I have a document collection with following structure
uid, name
With a Index
db.Collection.createIndex({name: "text"})
It contains following data
1, iphone
2, iphóne
3, iphonë
4, iphónë
When I am doing text search for iphone
I am getting only two records, which is unexpected
actual output
--------------
1, iphone
2, iphóne
If I search for iphonë
db.Collection.find( { $text: { $search: "iphonë"} } );
I am getting
---------------------
3, iphonë
4, iphónë
But Actually I am expecting following output
db.Collection.find( { $text: { $search: "iphone"} } );
db.Collection.find( { $text: { $search: "iphónë"} } );
Expected output
------------------
1, iphone
2, iphóne
3, iphonë
4, iphónë
am I missing something here?
How can I get above expected outputs, with search of iphone
or iphónë
?
Since mongodb 3.2, text indexes are diacritic insensitive:
With version 3, text index is diacritic insensitive. That is, the
index does not distinguish between characters that contain diacritical
marks and their non-marked counterpart, such as é, ê, and e.

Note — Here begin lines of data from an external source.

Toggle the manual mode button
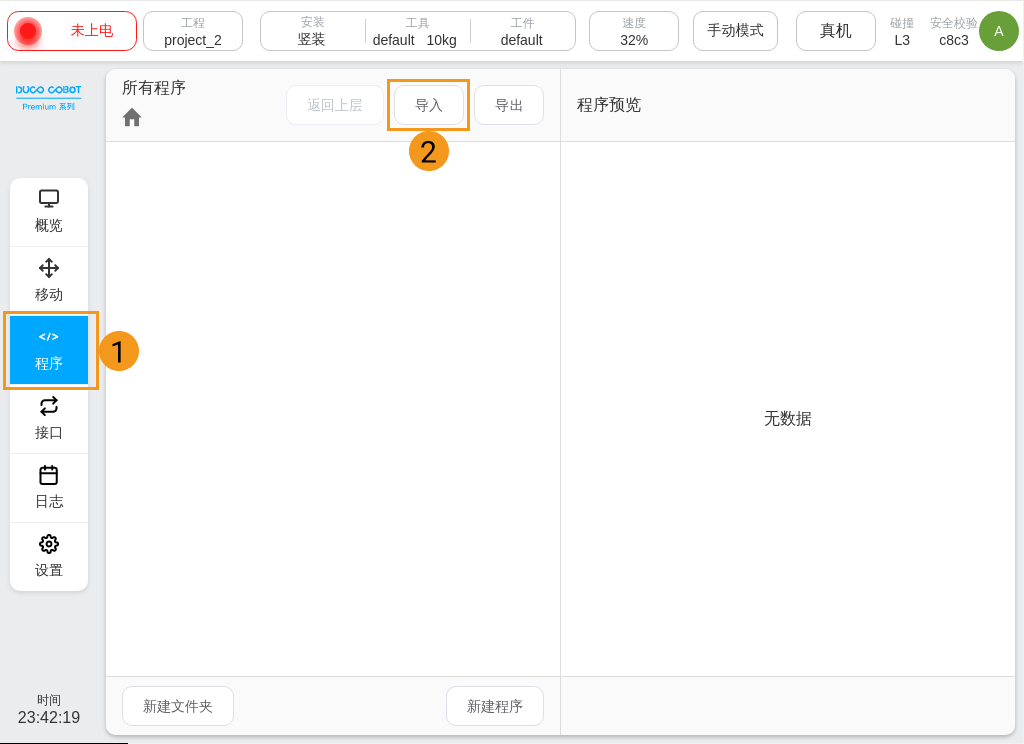This screenshot has width=1024, height=744. [735, 31]
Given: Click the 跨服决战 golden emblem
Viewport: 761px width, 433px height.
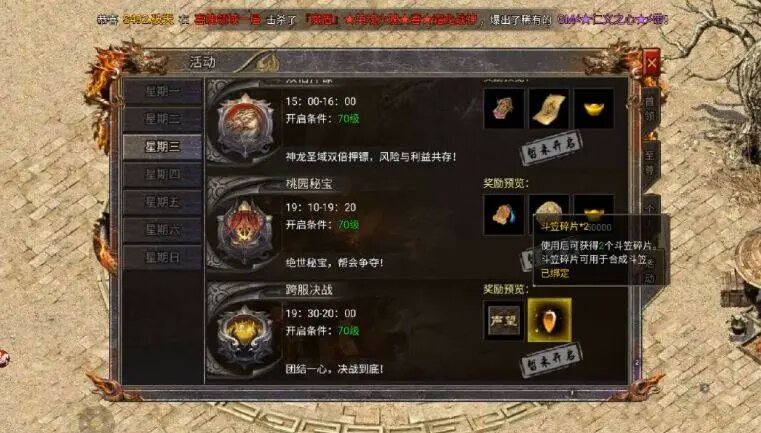Looking at the screenshot, I should [x=245, y=336].
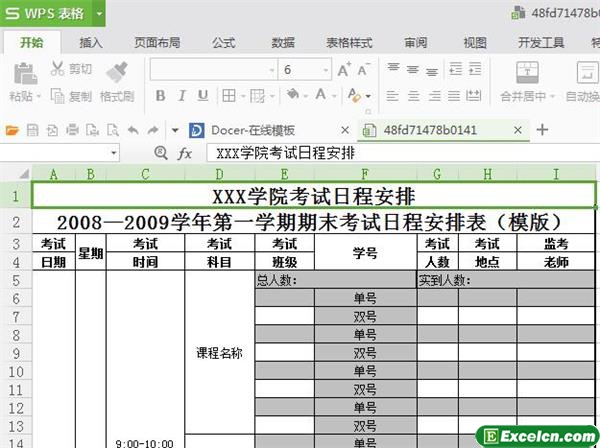The width and height of the screenshot is (600, 448).
Task: Switch to the 插入 ribbon tab
Action: [91, 43]
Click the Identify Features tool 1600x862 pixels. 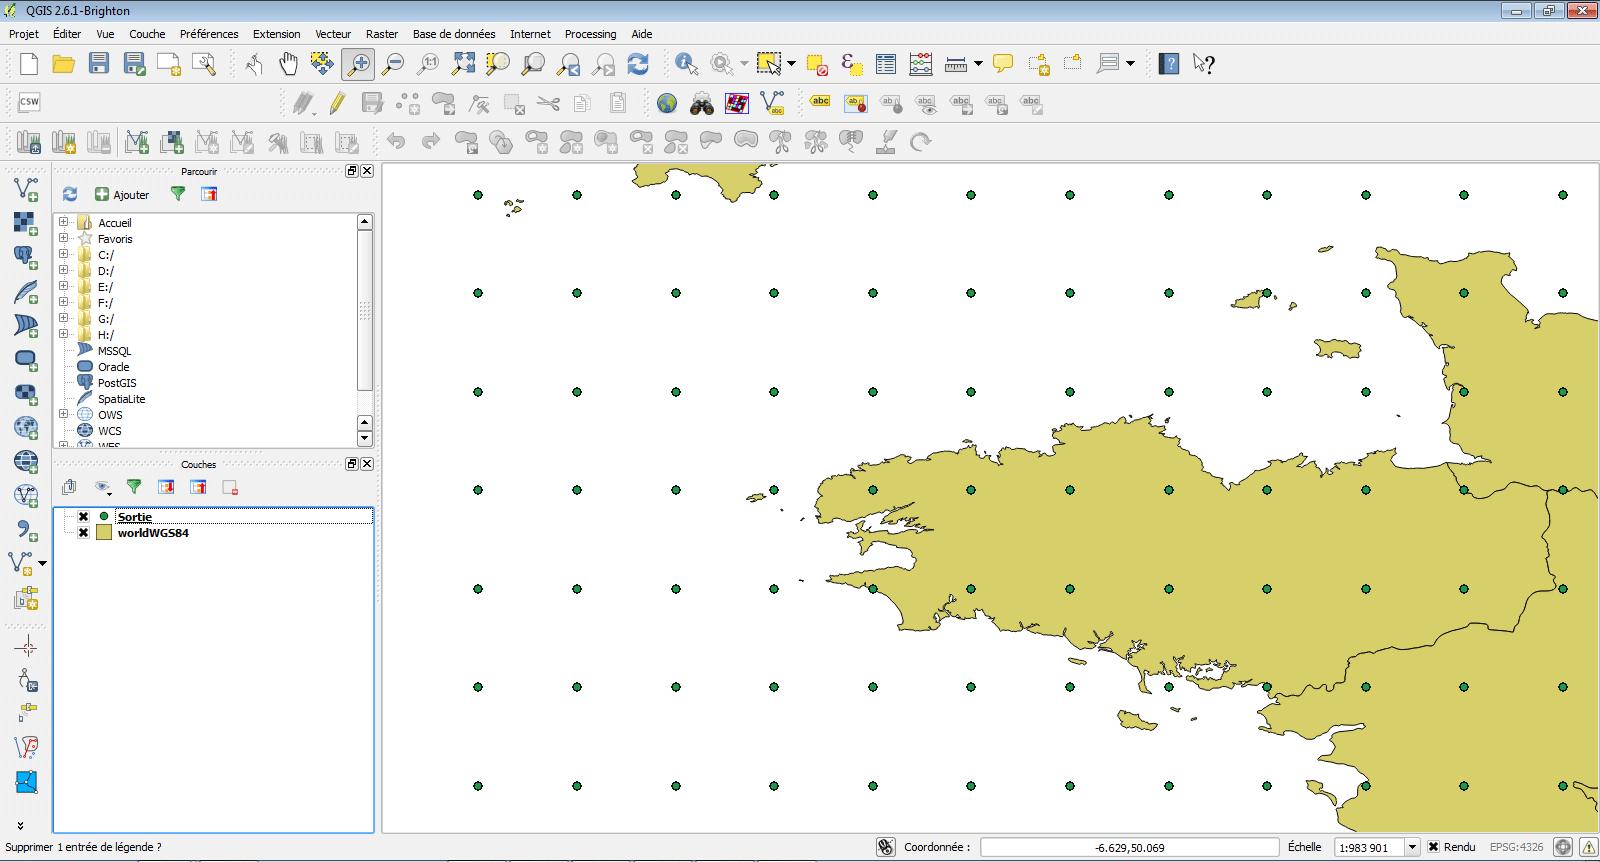pos(686,65)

More
specifically, the text index strips the characters categorized as
diacritics in Unicode 8.0 Character Database Prop List.

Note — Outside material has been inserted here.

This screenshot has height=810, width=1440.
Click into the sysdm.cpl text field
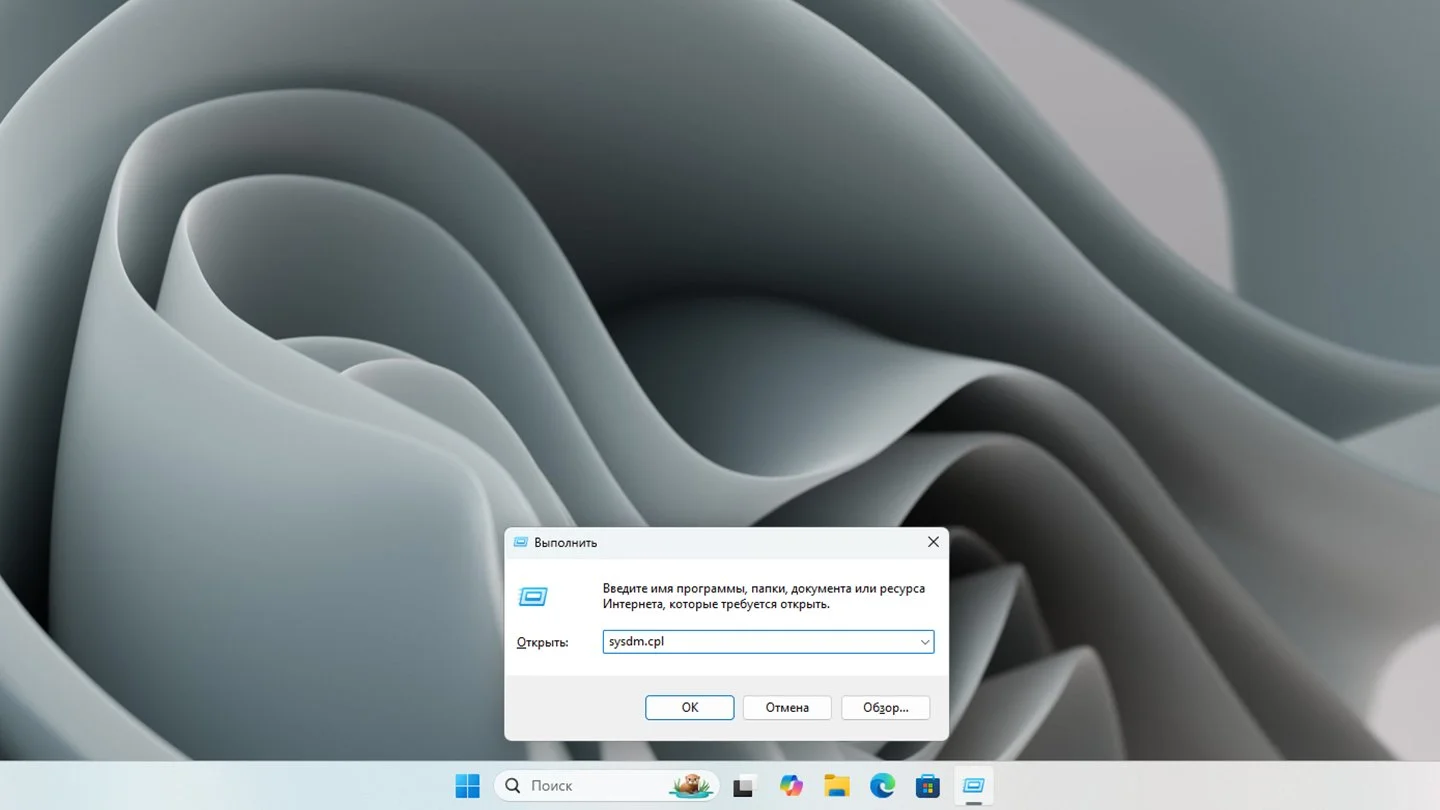click(760, 642)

So the following query should work:
db.Collection.find( { $text: { $search: "iphone"} } );
db.Collection.find( { name: { $regex: "iphone"} } );
but it looks like there is a bug with dieresis ( ¨ ), even if it's caterorized as diacritic in unicode 8.0 list (issue on JIRA: SERVER-29918 )
Solution
since mongodb 3.4 you can use collation which allows you to perform this kind of query :
for example, to get your expected output, run the following query:
db.Collection.find({name: "iphone"}).collation({locale: "en", strength: 1})
this will output:
{ "_id" : 1, "name" : "iphone" }
{ "_id" : 2, "name" : "iphône" }
{ "_id" : 3, "name" : "iphonë" }
{ "_id" : 4, "name" : "iphônë" }
in the collation, strength
is the level of comparaison to perform
- 1 : base character only
- 2 : diacritic sensitive
- 3 : case sensitive + diacritic sensitive